Comment by svachalek

15 hours ago

Yeah it seems based on 2023 research which is ancient, back when we didn't have coding agents at all, and on some 1980s sci fi concepts of "how machines think" (beedeeboop) rather than the all too human coding agents we have.

If I had to design one of these, I'd go for:

1. Token minimization (which may be circular, I'm sure tokens are selected for these models at least in part based on syntax of popular languages)

2. As many compile time checks as possible (good for humans, even better for machines with limited context)

3. Maximum locality. That is, a feature can largely be written in one file, rather than bits and pieces all over the codebase. Because of how context and attention work. This is the one I don't see much in commercially popular languages. It's more of a declarative thing, "configuration driven development".

Features written in one file, rather than "cohesive" modules with a single "responsibility" in one file?

So, orthogonal to the accepted, common code organization idiom (no matter how infrequently adhered to)?

Fascinating! Just the other day I decomposed a massive Demeter violation into stepwise proxying "message passing." I was concerned that implementing this entire feature—well, at least a solid chunk of it— as a single, feature-scoped module would cause the next developers eyes to glaze over upon encountering such a ball-of-mud, such a dense vortex of spaghetti.

But, as I drove home that evening, I couldn't help wonder if I hadn't, instead, merely buried the gordian lede behind so many ribbons of silk.

> That is, a feature can largely be written in one file, rather than bits and pieces all over the codebase.

This seems to be at odds with the goal of token minimization. Lots of small files that are narrowly scoped means less has to be loaded into context when making a change, right?

Throwing out another idea: I wonder if we could see some kind of equivalent of c header files for more modern languages so that an llm just has to read the equivalent of a .h file to start using a library.

  • > This seems to be at odds with the goal of token minimization. Lots of small files that are narrowly scoped means less has to be loaded into context when making a change, right?

    my solution (as someone that's building something tangential) is to use granular levels of scope - there should be an implicit single file that gets generated from a package at a certain phase of the static tool processing. But the package is still split into files for flexibility and DevEx (developper experience). Files/Folder organization is super useful for humans. For tooling, the pacakge can be taken collected together, and taken as a single unit, but still decomposed based on things like namespace, and top-level definitions that define things like classes, specifications, etc. That way the tooling has control over how much context to pass in.

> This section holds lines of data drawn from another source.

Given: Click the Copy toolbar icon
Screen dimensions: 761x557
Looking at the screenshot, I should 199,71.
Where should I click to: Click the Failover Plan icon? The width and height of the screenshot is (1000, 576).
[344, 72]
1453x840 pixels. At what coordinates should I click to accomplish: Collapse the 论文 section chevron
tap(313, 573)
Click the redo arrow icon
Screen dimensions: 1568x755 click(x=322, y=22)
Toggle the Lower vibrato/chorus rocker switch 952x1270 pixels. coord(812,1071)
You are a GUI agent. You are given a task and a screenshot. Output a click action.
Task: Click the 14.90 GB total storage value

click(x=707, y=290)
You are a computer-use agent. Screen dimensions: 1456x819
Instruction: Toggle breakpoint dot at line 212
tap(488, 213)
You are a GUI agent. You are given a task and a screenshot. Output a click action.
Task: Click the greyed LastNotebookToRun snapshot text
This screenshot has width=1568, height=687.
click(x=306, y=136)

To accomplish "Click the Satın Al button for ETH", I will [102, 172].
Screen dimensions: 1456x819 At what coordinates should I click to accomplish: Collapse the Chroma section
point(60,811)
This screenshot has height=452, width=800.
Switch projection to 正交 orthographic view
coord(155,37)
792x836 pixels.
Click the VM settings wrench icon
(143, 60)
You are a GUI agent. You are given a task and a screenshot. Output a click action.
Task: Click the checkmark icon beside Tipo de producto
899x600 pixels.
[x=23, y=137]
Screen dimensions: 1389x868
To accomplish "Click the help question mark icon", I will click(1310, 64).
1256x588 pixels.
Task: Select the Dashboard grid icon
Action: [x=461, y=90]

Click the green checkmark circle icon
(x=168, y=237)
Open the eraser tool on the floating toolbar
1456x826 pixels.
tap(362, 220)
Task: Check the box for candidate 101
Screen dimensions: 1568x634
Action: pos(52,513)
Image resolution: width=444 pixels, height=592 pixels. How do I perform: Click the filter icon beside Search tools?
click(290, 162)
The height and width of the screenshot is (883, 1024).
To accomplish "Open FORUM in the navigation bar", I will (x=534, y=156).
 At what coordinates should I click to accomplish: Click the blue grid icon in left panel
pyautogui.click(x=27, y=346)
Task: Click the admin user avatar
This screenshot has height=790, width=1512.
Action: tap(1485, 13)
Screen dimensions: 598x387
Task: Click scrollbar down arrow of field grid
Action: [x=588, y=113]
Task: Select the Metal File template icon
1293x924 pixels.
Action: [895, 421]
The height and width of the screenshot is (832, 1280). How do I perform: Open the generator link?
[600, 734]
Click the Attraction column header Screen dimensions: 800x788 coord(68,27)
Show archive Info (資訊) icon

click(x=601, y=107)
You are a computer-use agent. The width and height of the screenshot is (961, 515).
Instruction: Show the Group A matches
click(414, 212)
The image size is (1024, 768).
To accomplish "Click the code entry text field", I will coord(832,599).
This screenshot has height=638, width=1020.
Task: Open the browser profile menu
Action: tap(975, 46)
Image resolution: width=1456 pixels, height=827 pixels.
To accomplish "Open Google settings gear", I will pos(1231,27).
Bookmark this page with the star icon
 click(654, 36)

  • I think AST aware code reading is criminally underused by agents - you don't need a header file if you can see a listing of all the functions in a library.

    Similarly, I don't read the whole file a function is in while editing it in an IDE, why should a coding agent get the whole file polluting its context by default?

    • Check out Ataraxy-Labs/weave for AST-aware git merges.

      But, I wonder, do AST-aware tools cleave to the LLM training manifold the way coding-tutorial slop does?

Well, Rust does fulfill these to a reasonable degree. There is obvious room for improvement, but the vast majority of languages don't even bother being a Rust successor. Instead, they take a step back and decided that what Rust is doing is too much, e.g. Zig. It's kind of irritating that everyone and their dog is coming up with a new programming language that barely changes anything when there are so many low hanging fruit. The vast majority of programming languages that people are coming up with could have been language subsets, extensions or alternative runtimes for existing languages.

> all too human coding agents

There is no actual thought occurring. Arguably, we can say the same about a lot of humans at any given moment, but with machines there never is. It's all statistics.